I don’t usually like to be spoon-fed my ideas and opinions. I like to be able to work things out for myself, take what is known and think it through as comprehensively as possible to arrive at what seems to me to be a reasonable and elegant conclusion. I enjoy the process of analysis (go figure, right?), and I enjoy being able to figure things out for myself.
As a result whenever I approach a subject or an issue, I don’t always do it from the most direct route. Sometimes, it’s both fun and interesting to arrive at the subject through the back door, or through a side window, or by dropping in through the skylight. I don’t always like to present every aspect in the discussion, either, because I enjoy the process of dialogue. I enjoy provoking others to think, as well, so by providing only snippets and pieces, it prompts others to think and work through the issues accordingly, and it forces everyone to think about some of the lesser thought-of, but not necessarily any less important, aspects of the issue at hand.
I have been accused of being too much of a devil’s advocate at times, of being somewhat argumentative (though more the former than the latter). Because I don’t even always stick to arguing my own opinions and beliefs, people sometimes find me frustrating because they don’t know where I stand on an issue or because I seem to be espousing an incorrect and wrong-headed viewpoint.
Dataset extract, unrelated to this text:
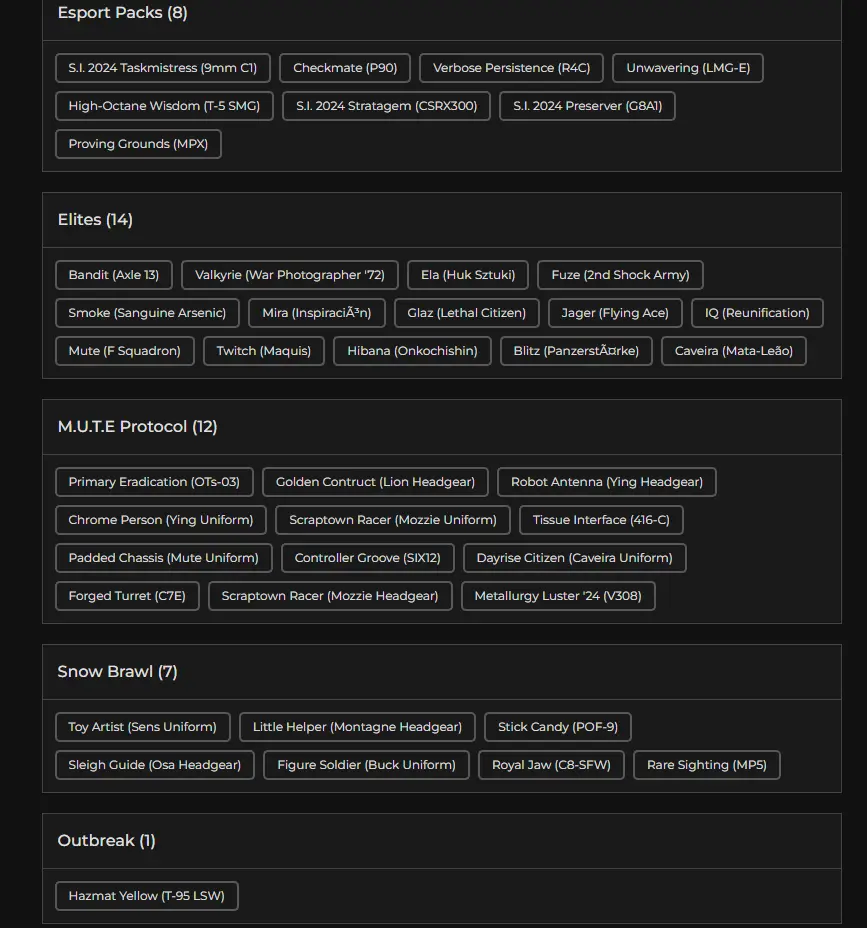
Task: Click M.U.T.E Protocol (12) header
Action: tap(137, 427)
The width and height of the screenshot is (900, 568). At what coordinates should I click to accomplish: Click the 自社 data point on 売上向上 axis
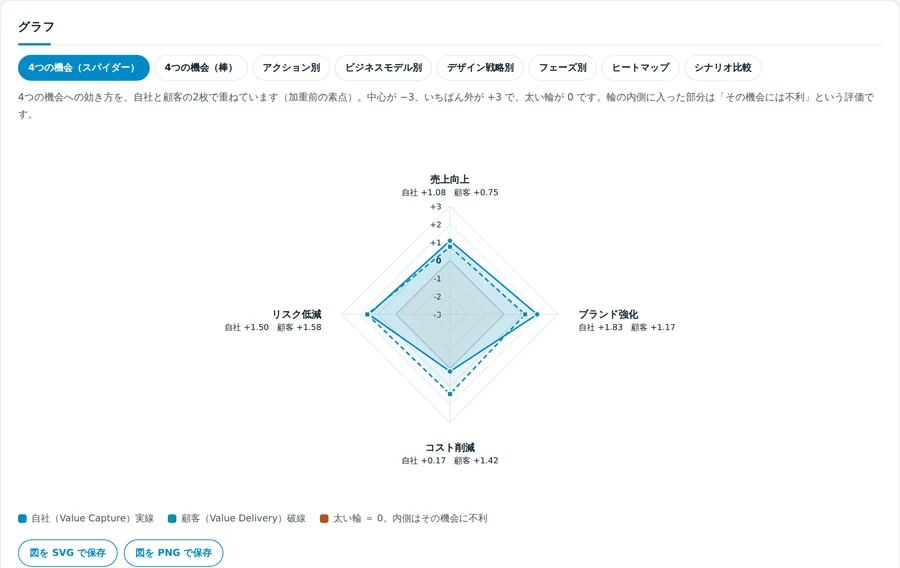(x=450, y=242)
Usually, this is simply because I am trying to cover as many of the relevant details surrounding the topic as possible and, again, trying to prompt others to think for themselves.
Apparently, this also sometimes results in the notion that I have not actually addressed the subject at hand _because_ of the fact that I am not necessarily approaching it directly. And to their credit, sometimes I’m implying the connection between the subject at hand and what I am saying so subtly that no one but me can even see that a connection exists, at which point I have to force myself to be more clear and be even a little more direct in presenting my argument. After all it doesn’t do any good at prompting others to think when I don’t actually give them enough to think about. But I do sometimes like to provide as little as possible to hint at the connection to at least get the conversation going, with the hopes that everyone else participating will eventually be able to fill in the gaps and arrive at both the connection and the conclusion that I have.
So, if sometimes I seem to be saying one thing, particularly if it sounds extreme, rash, or harsh, read it again and think about how my argument might be approaching the truth of the matter from a slightly different direction. And if, after having thought about it, you still don’t see it, ask me again. You’ll probably find that my actual conclusion is far more fair and balanced than it seemed at first. I probably just tossed it in through a window and let it bounce around a bit, curious to see where it would end up.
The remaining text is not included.